▶ _ÉNONCÉ A_
Recopiez à l'identique, dans le texte sur les menaces numériques, le passage qui commence par les mots contenant « La Gendarmerie est » et se termine par « et donc l’emploi. ».

▶ _TEXTE DE LA PAGE_
★ ★ ★

Menaces numériques : comment la Gendarmerie accompagne les entreprises

Ransomwares, arnaques au président, vols de données sensibles… Quelles que soient leur taille et leur activité, les entreprises sont de plus en plus victimes de piratages. Ces attaques informatiques et les menaces numériques peuvent avoir un impact très important sur leur activité économique. Mais encore trop souvent, les chefs d’entreprise n’en ont pas conscience. L’une des missions est justement de les sensibiliser. Explications avec le Gendarme Pascal Jacques, Référent Intelligence Économique au Groupement de Gendarmerie Départementale d’Indre et Loire.

 

Propos recueillis par Philippe Richard

 

Pourriez-vous nous présenter les missions de la Gendarmerie en matière de sécurité informatique ?
La Gendarmerie est un service de police « généraliste ». Dans ce sens, l’une de nos missions fondamentales est la protection des personnes et des biens. Dès lors, la protection des entreprises représente l’une de nos priorités. Ma mission est double. En tant que Référent Sûreté, j’aide les entreprises à renforcer la sécurité physique de leurs sites et leur patrimoine matériel. Mon travail de prévention consiste à informer et à sensibiliser les TPE et les PME. Je les accompagne également en cas d’attaque informatique. En tant que Référent Intelligence Économique, et en liaison avec d’autres services d’État, j’ai un rôle de veille qui consiste à détecter les entreprises les plus sensibles pour ensuite les sensibiliser et les aider à mieux protéger leur patrimoine informatif. Il s’agit de protéger l’économie et donc l’emploi.

★ ★ ★

▶ _DONNÉES DE L'EXERCICE_
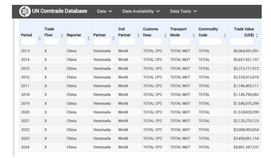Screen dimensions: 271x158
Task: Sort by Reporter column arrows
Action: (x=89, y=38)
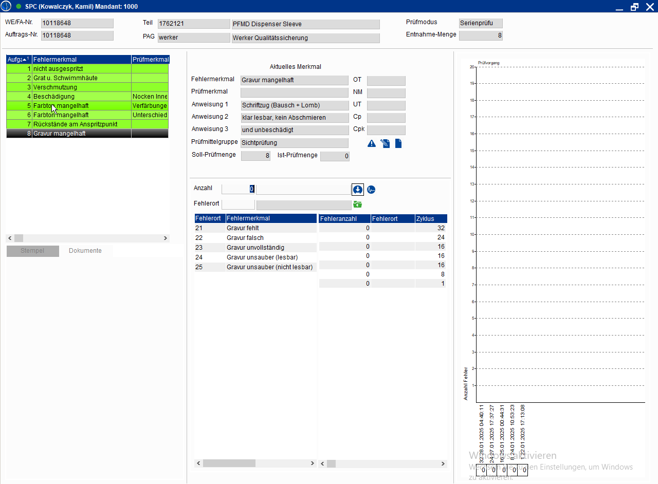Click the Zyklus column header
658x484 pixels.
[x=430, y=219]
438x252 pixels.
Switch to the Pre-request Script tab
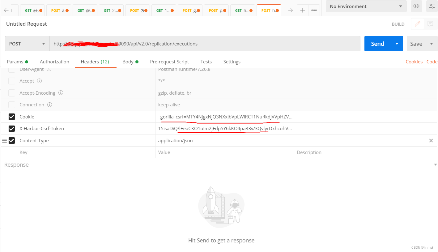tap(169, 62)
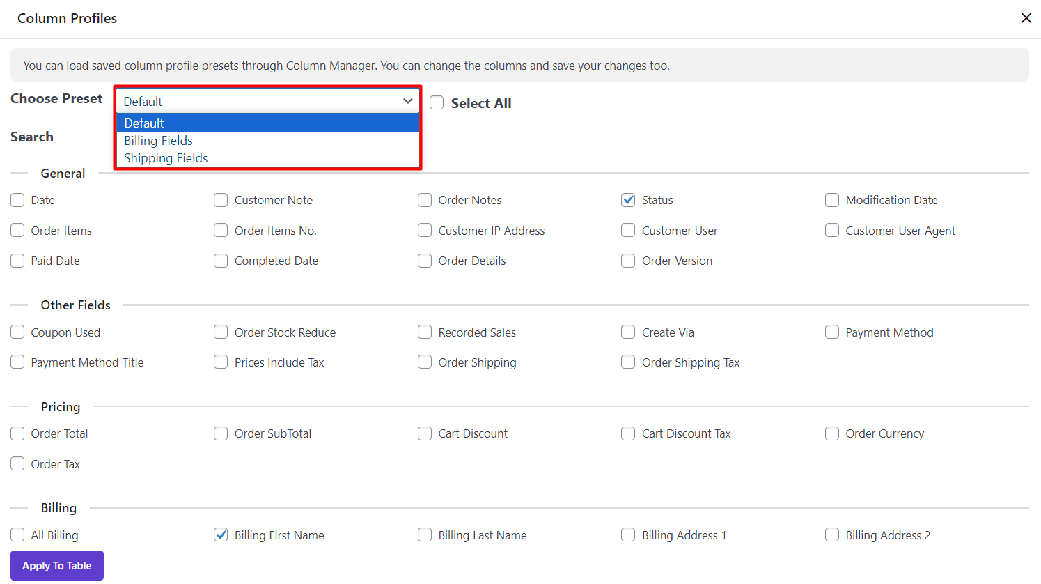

★ ★ ★

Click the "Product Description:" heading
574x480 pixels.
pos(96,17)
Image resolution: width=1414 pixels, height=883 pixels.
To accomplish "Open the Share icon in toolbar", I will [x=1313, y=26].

★ ★ ★

▶ _ÉNONCÉ B_
Dans les enregistrements, extrayez mot pour mot les lignes qui vont de celle contenant « Screen dimensions: 271x158 » jusqu'à celle contenant « tap(169, 62) », ces deux lignes comprises. Laissez les images de côté dans votre réponse.

▶ _RÉPONSE OBTENUE A_
La Gendarmerie est un service de police « généraliste ». Dans ce sens, l’une de nos missions fondamentales est la protection des personnes et des biens. Dès lors, la protection des entreprises représente l’une de nos priorités. Ma mission est double. En tant que Référent Sûreté, j’aide les entreprises à renforcer la sécurité physique de leurs sites et leur patrimoine matériel. Mon travail de prévention consiste à informer et à sensibiliser les TPE et les PME. Je les accompagne également en cas d’attaque informatique. En tant que Référent Intelligence Économique, et en liaison avec d’autres services d’État, j’ai un rôle de veille qui consiste à détecter les entreprises les plus sensibles pour ensuite les sensibiliser et les aider à mieux protéger leur patrimoine informatif. Il s’agit de protéger l’économie et donc l’emploi.

▶ _RÉPONSE OBTENUE B_
Screen dimensions: 271x158
Task: Sort by Reporter column arrows
Action: (x=89, y=38)
Click the Zyklus column header
658x484 pixels.
[x=430, y=219]
438x252 pixels.
Switch to the Pre-request Script tab
tap(169, 62)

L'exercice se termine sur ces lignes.